Vampirism (not always of the blood drinking variety) is also universal. Of course the idea that drinking blood will also give you the victim's vitality is somewhat universal.

Rabe...

Tiger
10-31-2006, 03:32 AM
Zombies/walking dead/lycanthropes

Jenny
10-31-2006, 04:14 AM
I agree with Beezle about the serpent type creatures. They're widespread.

Would Jung's archetypes help? MY poor old brain's trying to remember if he mentioned dragons.

Christine N.
10-31-2006, 05:23 AM
Yep, Discovery or History channel had a show about how every single culture has dragons of some sort. They hypothesized that something like a dragon may have actually existed, since it seems so many people saw them.

The Chinese, obviously, use dragons extensively in folklore, and they are one of the oldest cultures on earth.

I'd probably also some form of boogieman. Different names, different places, but some kind of scary thing that comes out at night.

WishWords
10-31-2006, 07:09 AM
I agree with Beezle about the serpent type creatures. They're widespread.

Would Jung's archetypes help? MY poor old brain's trying to remember if he mentioned dragons.

I don't know, but I will certainly find out later today. Thank you for the lead. Hopefully the network won't decide that Jung=porn or some such crap.

I really wish I could get to Occultopedia. They have the site set up in such a handy way.

MattW
10-31-2006, 04:38 PM
Dark/mysterious dogs seem pervasive.

There's always the Wookalar.

Marlys
10-31-2006, 05:01 PM
Sea monsters/lake creatures (http://theshadowlands.net/serpent.htm).

Tallymark
11-01-2006, 01:44 AM
One of the earliest forms of spiritual beliefs was 'animism', in which everything--from animals to trees and stones and earth--has a sort of spirit. I think because of this, spirit-creatures and spirit-animals (not fantasy beasts, but regular animals endowed with an extra intelligence and powers) are common to a *lot* of religions. In native american culture, you may not have a lot of fantasy beasts, but the regular animals were percieved in a very different way. There were the gods, and then even the regular animals, where when you killed you would pray to it and thank its spirit for providing for you. And think of dreamcatchers--nightmares and natural spirits were percieved as, in some fashion, tangible enough to be snared if you go about it right.

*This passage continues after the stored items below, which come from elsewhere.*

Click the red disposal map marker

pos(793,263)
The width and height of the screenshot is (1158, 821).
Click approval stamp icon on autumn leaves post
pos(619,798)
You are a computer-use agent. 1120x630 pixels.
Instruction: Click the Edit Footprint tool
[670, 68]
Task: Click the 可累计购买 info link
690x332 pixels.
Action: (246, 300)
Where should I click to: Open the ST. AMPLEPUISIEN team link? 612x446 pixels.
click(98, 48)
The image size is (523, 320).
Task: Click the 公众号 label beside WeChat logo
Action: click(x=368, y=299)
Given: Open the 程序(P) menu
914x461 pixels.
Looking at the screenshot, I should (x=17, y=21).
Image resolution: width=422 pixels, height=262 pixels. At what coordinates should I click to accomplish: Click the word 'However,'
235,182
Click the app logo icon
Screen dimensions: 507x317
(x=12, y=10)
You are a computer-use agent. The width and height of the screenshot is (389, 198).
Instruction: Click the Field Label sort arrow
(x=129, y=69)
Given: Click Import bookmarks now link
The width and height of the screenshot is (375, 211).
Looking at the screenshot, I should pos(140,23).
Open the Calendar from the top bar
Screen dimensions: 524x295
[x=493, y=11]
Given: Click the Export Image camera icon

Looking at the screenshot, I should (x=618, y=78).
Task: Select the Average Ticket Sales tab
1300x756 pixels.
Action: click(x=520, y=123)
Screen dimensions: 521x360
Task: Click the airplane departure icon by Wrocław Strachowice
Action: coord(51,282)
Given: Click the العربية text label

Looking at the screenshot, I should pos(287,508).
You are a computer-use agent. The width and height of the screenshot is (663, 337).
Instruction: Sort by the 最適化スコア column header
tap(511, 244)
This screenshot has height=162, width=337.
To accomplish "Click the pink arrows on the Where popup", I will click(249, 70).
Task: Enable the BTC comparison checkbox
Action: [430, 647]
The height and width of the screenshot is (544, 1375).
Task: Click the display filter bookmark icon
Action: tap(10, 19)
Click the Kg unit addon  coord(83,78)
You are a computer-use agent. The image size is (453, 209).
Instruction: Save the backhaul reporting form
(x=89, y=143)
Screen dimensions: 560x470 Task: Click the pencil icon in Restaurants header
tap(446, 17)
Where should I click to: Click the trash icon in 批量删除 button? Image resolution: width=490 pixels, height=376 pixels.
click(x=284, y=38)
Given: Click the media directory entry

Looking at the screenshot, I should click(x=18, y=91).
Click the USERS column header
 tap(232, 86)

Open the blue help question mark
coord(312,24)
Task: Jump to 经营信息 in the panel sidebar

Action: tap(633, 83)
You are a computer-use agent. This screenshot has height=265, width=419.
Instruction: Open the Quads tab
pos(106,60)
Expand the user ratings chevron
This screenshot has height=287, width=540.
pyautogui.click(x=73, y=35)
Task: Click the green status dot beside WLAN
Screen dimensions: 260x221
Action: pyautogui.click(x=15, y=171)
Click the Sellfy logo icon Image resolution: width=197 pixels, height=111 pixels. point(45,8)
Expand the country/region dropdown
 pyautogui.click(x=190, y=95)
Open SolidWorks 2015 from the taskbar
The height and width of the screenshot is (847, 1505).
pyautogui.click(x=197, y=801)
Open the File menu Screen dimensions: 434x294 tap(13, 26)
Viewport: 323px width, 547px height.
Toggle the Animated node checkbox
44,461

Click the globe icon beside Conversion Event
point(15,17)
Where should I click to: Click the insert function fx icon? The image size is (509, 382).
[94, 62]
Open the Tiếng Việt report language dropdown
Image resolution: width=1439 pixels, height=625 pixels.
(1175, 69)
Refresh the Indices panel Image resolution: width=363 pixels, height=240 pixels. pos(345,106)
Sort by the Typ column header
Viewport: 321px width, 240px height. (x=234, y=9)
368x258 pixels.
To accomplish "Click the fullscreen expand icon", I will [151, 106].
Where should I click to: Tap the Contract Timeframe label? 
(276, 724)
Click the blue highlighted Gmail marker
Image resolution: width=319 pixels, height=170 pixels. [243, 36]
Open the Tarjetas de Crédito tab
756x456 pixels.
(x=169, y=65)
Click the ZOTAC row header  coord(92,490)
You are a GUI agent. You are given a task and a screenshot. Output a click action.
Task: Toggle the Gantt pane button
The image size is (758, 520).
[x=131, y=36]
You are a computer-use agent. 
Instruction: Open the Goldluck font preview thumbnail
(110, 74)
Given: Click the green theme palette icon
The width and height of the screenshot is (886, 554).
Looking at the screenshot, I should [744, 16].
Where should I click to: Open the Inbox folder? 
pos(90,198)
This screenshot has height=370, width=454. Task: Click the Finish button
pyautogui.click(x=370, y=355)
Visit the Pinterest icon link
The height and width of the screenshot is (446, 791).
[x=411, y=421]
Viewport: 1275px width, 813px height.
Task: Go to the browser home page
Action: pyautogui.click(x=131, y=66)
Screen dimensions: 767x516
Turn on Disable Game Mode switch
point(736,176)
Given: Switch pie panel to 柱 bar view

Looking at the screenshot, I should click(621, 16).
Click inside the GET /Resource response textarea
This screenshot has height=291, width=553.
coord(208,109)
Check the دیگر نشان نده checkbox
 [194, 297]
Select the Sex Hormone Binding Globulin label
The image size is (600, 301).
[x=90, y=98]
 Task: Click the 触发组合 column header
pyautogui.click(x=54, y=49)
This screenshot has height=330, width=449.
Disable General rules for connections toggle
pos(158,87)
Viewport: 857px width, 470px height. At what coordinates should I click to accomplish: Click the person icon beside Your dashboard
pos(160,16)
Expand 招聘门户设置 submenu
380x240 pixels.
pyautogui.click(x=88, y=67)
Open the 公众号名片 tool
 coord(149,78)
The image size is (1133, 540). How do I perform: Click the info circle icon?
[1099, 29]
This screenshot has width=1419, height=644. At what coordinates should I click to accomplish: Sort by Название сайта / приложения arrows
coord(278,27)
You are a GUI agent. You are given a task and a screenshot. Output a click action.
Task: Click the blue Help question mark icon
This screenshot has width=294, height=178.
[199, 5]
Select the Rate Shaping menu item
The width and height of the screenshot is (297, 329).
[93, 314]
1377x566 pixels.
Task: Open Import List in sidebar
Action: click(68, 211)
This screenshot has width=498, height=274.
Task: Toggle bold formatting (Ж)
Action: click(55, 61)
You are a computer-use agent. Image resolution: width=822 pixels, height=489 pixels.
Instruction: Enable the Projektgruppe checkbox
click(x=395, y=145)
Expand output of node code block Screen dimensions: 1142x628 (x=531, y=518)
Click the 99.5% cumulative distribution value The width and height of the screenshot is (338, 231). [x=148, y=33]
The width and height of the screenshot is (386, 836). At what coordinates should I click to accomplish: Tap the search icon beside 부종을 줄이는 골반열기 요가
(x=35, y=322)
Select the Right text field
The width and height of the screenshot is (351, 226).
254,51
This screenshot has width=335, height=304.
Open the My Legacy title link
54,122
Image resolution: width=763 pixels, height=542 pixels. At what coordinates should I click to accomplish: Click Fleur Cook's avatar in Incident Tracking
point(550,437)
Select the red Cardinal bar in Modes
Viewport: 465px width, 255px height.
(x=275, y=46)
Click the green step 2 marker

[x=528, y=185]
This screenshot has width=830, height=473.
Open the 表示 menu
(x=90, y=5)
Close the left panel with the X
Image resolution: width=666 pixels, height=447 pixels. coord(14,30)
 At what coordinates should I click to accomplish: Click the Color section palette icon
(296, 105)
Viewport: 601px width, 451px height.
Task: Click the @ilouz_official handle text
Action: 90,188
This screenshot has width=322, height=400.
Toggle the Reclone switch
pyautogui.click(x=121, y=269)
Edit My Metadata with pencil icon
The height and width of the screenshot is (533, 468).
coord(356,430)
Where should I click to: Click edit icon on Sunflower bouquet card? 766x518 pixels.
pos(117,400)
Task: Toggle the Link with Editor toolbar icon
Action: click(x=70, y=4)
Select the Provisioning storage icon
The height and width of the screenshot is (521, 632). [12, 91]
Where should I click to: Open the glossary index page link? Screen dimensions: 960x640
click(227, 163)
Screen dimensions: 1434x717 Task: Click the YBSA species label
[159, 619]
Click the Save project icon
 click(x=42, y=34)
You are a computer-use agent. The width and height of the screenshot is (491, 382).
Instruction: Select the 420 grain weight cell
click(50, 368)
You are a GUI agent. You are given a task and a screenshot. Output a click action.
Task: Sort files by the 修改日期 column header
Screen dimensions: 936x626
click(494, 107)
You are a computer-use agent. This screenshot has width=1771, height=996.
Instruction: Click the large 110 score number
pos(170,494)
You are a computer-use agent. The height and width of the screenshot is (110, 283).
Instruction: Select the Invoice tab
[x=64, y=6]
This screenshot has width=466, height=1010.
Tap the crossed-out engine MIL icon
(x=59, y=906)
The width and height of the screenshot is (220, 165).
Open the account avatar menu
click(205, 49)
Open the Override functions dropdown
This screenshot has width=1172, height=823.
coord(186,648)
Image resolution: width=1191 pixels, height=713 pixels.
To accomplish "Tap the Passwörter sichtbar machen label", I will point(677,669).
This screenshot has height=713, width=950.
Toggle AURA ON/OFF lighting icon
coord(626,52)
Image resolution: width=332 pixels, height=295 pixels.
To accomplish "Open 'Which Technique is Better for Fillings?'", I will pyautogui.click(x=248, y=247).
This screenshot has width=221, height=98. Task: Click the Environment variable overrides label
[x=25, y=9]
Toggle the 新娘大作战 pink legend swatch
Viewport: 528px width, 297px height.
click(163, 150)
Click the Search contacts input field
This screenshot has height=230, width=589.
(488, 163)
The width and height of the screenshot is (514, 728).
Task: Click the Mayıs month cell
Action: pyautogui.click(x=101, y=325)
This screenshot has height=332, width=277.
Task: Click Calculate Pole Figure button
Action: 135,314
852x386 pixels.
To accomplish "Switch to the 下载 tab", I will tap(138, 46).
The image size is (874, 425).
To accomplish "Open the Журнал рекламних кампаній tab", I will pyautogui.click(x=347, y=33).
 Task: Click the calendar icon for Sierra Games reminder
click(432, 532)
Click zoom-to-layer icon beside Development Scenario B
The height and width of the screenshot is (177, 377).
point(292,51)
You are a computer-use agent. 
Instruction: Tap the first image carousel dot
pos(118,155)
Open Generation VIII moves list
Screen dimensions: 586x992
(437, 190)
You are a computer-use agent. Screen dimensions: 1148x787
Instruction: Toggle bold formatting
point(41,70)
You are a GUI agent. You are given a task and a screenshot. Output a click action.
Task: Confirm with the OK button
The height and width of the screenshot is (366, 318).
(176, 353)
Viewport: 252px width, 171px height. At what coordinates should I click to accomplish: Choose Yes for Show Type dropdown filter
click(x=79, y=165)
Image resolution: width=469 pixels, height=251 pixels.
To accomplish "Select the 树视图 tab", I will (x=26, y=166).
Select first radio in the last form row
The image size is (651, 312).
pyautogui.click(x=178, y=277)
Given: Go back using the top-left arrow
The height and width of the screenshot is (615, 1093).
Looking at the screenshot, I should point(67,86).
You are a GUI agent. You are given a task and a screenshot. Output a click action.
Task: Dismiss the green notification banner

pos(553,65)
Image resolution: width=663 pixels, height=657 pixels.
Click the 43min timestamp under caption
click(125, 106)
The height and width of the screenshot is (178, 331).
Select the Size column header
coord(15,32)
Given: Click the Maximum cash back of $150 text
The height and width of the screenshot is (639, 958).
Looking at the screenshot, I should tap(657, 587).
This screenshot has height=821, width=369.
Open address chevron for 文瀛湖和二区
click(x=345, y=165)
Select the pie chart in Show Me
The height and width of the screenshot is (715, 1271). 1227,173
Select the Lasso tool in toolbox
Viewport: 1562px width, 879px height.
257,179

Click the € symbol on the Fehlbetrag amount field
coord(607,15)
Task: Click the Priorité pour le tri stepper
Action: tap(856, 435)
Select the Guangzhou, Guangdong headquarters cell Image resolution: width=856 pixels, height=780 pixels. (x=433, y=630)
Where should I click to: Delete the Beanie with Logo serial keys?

Sorry I can't come up with too many specifics; a lot of cultures I think had a more mythical view of real animals rather than mythical animals. I think the fox figures prominantly though in some native american stories (though not the way coyote does), and the fox or kitsune is a powerful figure and in japanese culture too, infamous for tricks and illusions. I think there's a native american culture that has a mythical animal that can shapeshift back and forth between wolf and orca whale. Its hard to generalize with native american myths because their cultures were really as myriad and different as the different religions are today.

And the dragon or serpent is definately a big one. Think of the rainbow snake of australia; the midgard serpent of norse myth, Apep in egyptian myth.

Hm, on a more general note, I think the cautionary 'Pandoras box' type of story is deep seated in most religions. I mean, even think of judaism and christianity--god warned us not to eat that apple, but we did it anyway.